Special Right Triangles

[DaRafster]

I've attached a document - I'm stuck on question number 3.

To determine the side lengths of a special right triangle, our class first uses cross multiplication.

As an example, I've also attached my work for number one.



I'm required to use the same method with question number 3 - how would I achieve this?

 

[lev888]

I've attached a document - I'm stuck on question number 3.

To determine the side lengths of a special right triangle, our class first uses cross multiplication.

As an example, I've also attached my work for number one.

View attachment 16362

I'm required to use the same method with question number 3 - how would I achieve this?

#3 and #1 are the same, only the known leg value is different. Just follow the same steps.

 

[DaRafster]

#3 and #1 are the same, only the known leg value is different.
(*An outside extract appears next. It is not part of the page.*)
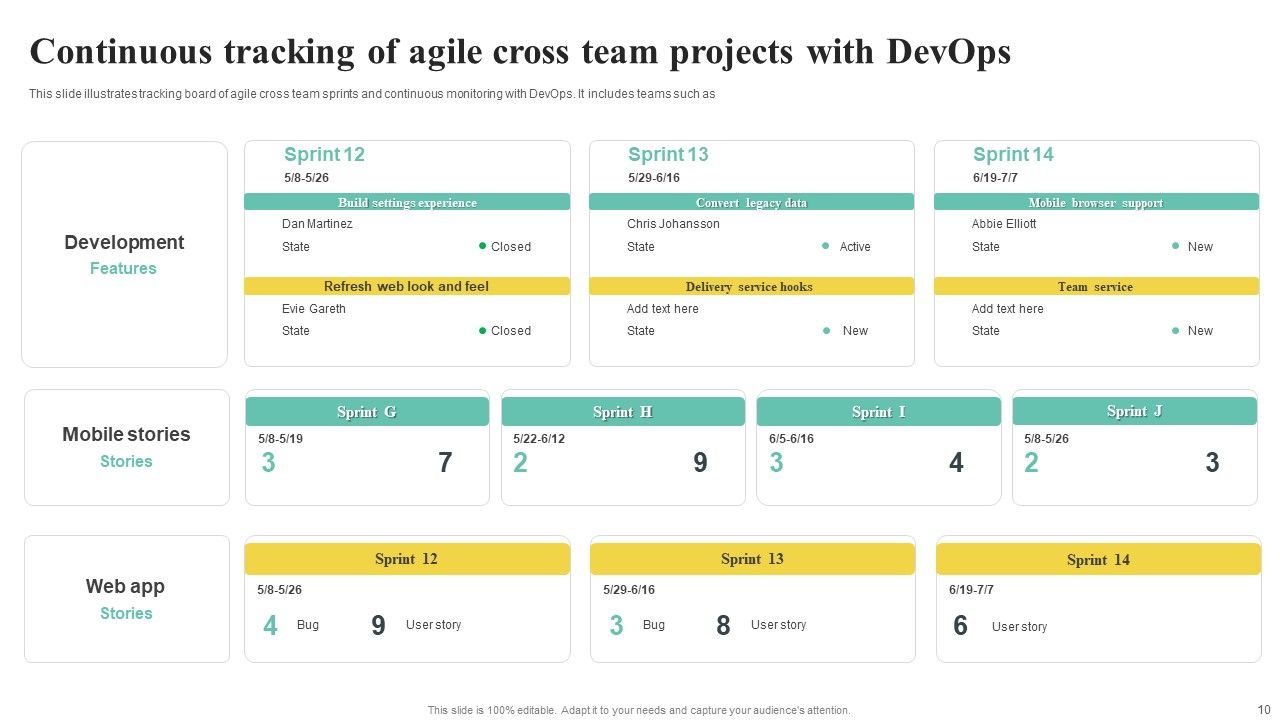Viewport: 1280px width, 720px height.
Task: Expand the Development Features card
Action: 124,253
Just follow the same steps.

I'm aware of this - perhaps I should have been more clear.

I'm just not quite sure what to do as when I did it, my calculations seemed to be off, in other words - may someone walk me through number 3 with the same steps?

 

[MarkFL]

In a right isosceles triangle (45-45-90) the two legs are equal, and the hypotenuse is \(\sqrt{2}\) times the legs.

So, \(y\) is equal to the given leg, and \(x\) is \(\sqrt{2}\) times the given leg.